_YOUR GOAL_
Quote every line of the data below word for word, leaving out the pictures.

Screen-element location data:
================================
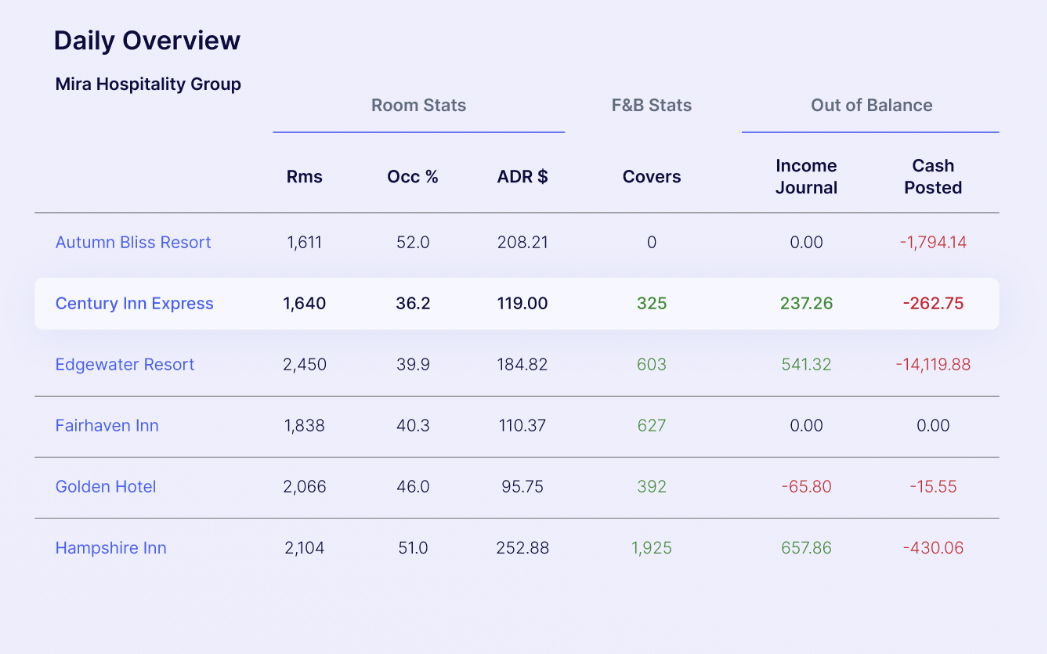This screenshot has height=654, width=1047.
Task: Open the Autumn Bliss Resort link
Action: click(133, 242)
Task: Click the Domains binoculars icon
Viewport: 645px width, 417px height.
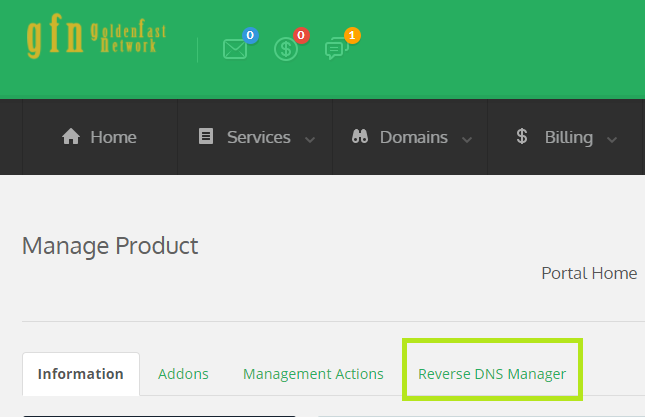Action: (x=360, y=137)
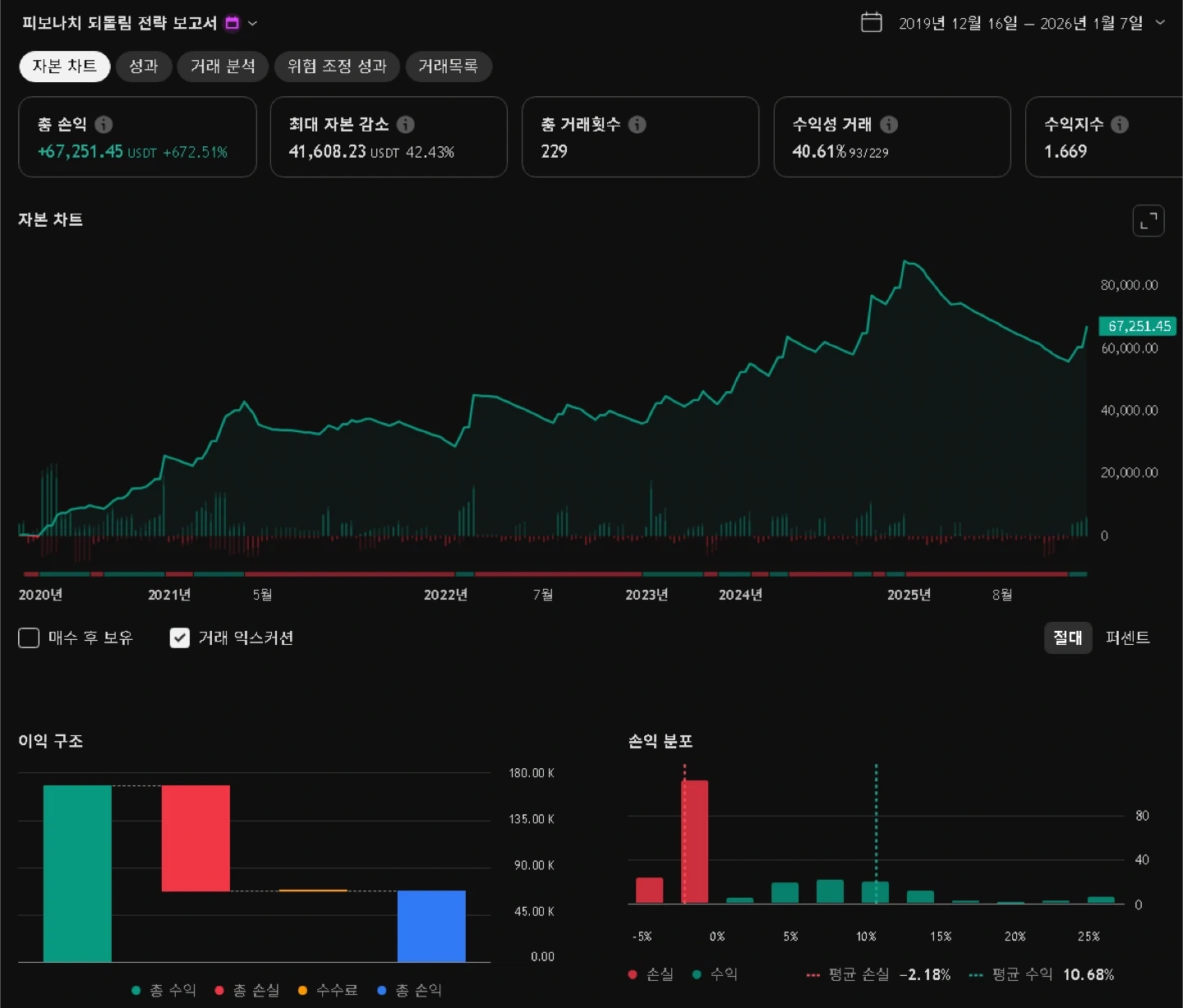
Task: Uncheck the 거래 익스커션 checkbox
Action: point(179,637)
================================
_WRITTEN RESPONSE_
This screenshot has height=654, width=1047.
Task: Open the Autumn Bliss Resort link
Action: click(133, 242)
Task: Click the Domains binoculars icon
Viewport: 645px width, 417px height.
Action: (x=360, y=137)
Task: Uncheck the 거래 익스커션 checkbox
Action: point(179,637)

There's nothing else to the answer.